Sydney - Australia could help preserve an attraction that draws 2 million tourists a year by putting shade cloth over parts of the Great Barrier Reef to protect delicate corals from the effects of climate change, Tourism Minister Fran Bailey said Thursday.
Experts have warned that the coral bleaching that goes with higher temperatures could wreck the reef within 20 years.
'We're concerned about this because this is a 5.8-billion-Australian-dollar (4.4-billion-US-dollar) tourist industry on the reef employing 33,000 people,' Bailey said. 'So obviously we're tackling this problem from both ends - the cause of the problem and also trying to find practical ways to mitigate the problem.'
Bailey said the idea of shade cloth strung from pontoons came from a study that found coral in shade was healthier than that in direct sunlight.

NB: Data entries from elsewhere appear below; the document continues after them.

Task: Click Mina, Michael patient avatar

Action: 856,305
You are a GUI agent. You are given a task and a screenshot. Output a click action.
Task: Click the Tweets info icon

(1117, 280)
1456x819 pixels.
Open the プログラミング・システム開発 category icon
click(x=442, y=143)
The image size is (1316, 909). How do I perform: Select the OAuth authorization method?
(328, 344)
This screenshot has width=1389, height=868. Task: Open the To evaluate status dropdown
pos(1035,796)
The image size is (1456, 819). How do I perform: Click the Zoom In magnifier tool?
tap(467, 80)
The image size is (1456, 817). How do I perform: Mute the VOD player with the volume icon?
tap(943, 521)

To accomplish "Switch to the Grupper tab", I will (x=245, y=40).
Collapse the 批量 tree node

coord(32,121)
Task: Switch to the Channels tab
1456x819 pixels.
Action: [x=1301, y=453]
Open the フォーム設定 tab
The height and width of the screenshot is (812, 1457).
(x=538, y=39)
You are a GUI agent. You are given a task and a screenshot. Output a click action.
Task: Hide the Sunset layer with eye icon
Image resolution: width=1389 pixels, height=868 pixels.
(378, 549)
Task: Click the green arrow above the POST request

Ray Berkelmans, coral bleaching expert with the Australian Institute of Marine Science, predicted the reef would be dead by 2025 because coral had no mechanism to withstand the higher temperatures that rob water of its nutrients.
'Background temperatures have reached the level where every summer we are getting to dangerous conditions,' Berkelmans said. 'It will be a gradual decline - patch by patch and species group by species group, from one area after another.'
Australia, along with the United States, has refused to ratify the Kyoto Protocol that sets signatories legally binding targets for the reduction of the greenhouse gases that cause climate change.
Along with Washington, Canberra argues that cutting back on emissions would slow its economy. On a per capita basis, Australia is the world's biggest generator of greenhouse gases, with the US the biggest polluter overall.